1927–28 Eastern Collegiate ice hockey standingsv; t; e;
|  | Intercollegiate |  |  |  |  |  |  |  | Overall |  |  |  |  |  |
| GP | W | L | T | Pct. | GF | GA | GP | W | L | T | GF | GA |
| Amherst | 7 | 4 | 2 | 1 | .643 | 12 | 7 |  | 7 | 4 | 2 | 1 | 12 | 7 |
| Army | 8 | 1 | 7 | 0 | .125 | 6 | 36 |  | 9 | 1 | 8 | 0 | 9 | 44 |
| Bates | 10 | 5 | 5 | 0 | .500 | 21 | 26 |  | 12 | 6 | 5 | 1 | 26 | 28 |
| Boston College | 6 | 2 | 3 | 1 | .417 | 18 | 23 |  | 7 | 2 | 4 | 1 | 19 | 25 |
| Boston University | 9 | 6 | 2 | 1 | .722 | 42 | 23 |  | 9 | 6 | 2 | 1 | 42 | 23 |
| Bowdoin | 8 | 3 | 5 | 0 | .375 | 16 | 27 |  | 9 | 4 | 5 | 0 | 20 | 28 |
| Brown | – | – | – | – | – | – | – |  | 12 | 4 | 8 | 0 | – | – |
| Clarkson | 10 | 9 | 1 | 0 | .900 | 59 | 13 |  | 11 | 10 | 1 | 0 | 61 | 14 |
| Colby | 5 | 2 | 3 | 0 | .400 | 10 | 16 |  | 7 | 3 | 3 | 1 | 20 | 19 |
| Colgate | 4 | 0 | 4 | 0 | .000 | 4 | 18 |  | 4 | 0 | 4 | 0 | 4 | 18 |
| Cornell | 5 | 2 | 3 | 0 | .400 | 11 | 29 |  | 5 | 2 | 3 | 0 | 11 | 29 |
| Dartmouth | – | – | – | – | – | – | – |  | 10 | 6 | 4 | 0 | 64 | 23 |
| Hamilton | – | – | – | – | – | – | – |  | 8 | 5 | 2 | 1 | – | – |
| Harvard | 5 | 4 | 1 | 0 | .800 | 26 | 8 |  | 9 | 7 | 2 | 0 | 45 | 13 |
| Holy Cross | – | – | – | – | – | – | – |  | – | – | – | – | – | – |
| Massachusetts Agricultural | 6 | 0 | 6 | 0 | .000 | 5 | 17 |  | 6 | 0 | 6 | 0 | 5 | 17 |
| Middlebury | 7 | 6 | 1 | 0 | .857 | 27 | 10 |  | 8 | 7 | 1 | 0 | 36 | 11 |
| MIT | 5 | 1 | 3 | 1 | .300 | 7 | 36 |  | 5 | 1 | 3 | 1 | 7 | 36 |
| New Hampshire | 8 | 6 | 1 | 1 | .813 | 27 | 25 |  | 8 | 6 | 1 | 1 | 27 | 25 |
| Norwich | – | – | – | – | – | – | – |  | 4 | 0 | 2 | 2 | – | – |
| Princeton | – | – | – | – | – | – | – |  | 12 | 5 | 7 | 0 | – | – |
| Rensselaer | – | – | – | – | – | – | – |  | 4 | 2 | 1 | 1 | – | – |
| St.
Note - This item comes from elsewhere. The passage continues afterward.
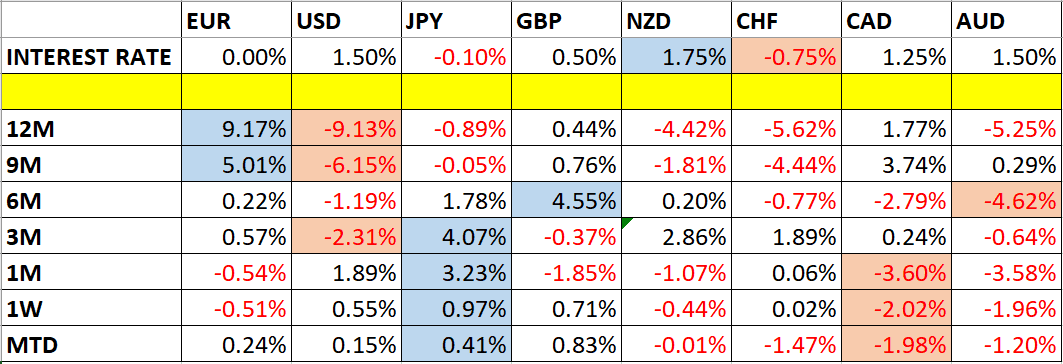1063x364 pixels.
Task: Select the EUR 12M value 9.17%
Action: (x=236, y=129)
Lawrence | – | – | – | – | – | – | – |  | 4 | 2 | 2 | 0 | – | – |
| Syracuse | – | – | – | – | – | – | – |  | – | – | – | – | – | – |
| Union | 5 | 0 | 4 | 1 | .100 | 10 | 21 |  | 5 | 0 | 4 | 1 | 10 | 21 |
| Williams | 8 | 6 | 2 | 0 | .750 | 27 | 12 |  | 8 | 6 | 2 | 0 | 27 | 12 |
| Yale | 13 | 11 | 2 | 0 | .846 | 88 | 22 |  | 18 | 14 | 4 | 0 | 114 | 39 |
| YMCA College | 6 | 2 | 4 | 0 | .333 | 10 | 15 |  | 6 | 2 | 4 | 0 | 10 | 15 |

==Schedule and results==

| Date | Opponent | Site | Result | Record |
Regular Season
| January 14 | Bates* | Bear Mountain Rink • Bear Mountain, New York | L 0–2 | 0–1–0 |
| January 17 | Clarkson* | Bear Mountain Rink • Bear Mountain, New York | L 0–1 | 0–2–0 |
| January 18 | Massachusetts Agricultural* | Bear Mountain Rink • Bear Mountain, New York | W 3–0 | 1–2–0 |
| January 25 | Boston University* | Bear Mountain Rink • Bear Mountain, New York | L 0–9 | 1–3–0 |
| January 28 | Middlebury* | Bear Mountain Rink • Bear Mountain, New York | L 1–3 ^{†} | 1–4–0 |
| February 8 | Dartmouth* | Bear Mountain Rink • Bear Mountain, New York | L 1–12 | 1–5–0 |
| February | Amherst* | Bear Mountain Rink • Bear Mountain, New York | L 1–2 ^{2OT} | 1–6–0 |
| February 18 | Royal Military College* | Bear Mountain Rink • Bear Mountain, New York | L 3–8 | 1–7–0 |
| February 22 | Williams* | Bear Mountain Rink • Bear Mountain, New York | L 0–7 | 1–8–0 |
*Non-conference game.

† Middlebury reported the final score being 0–3.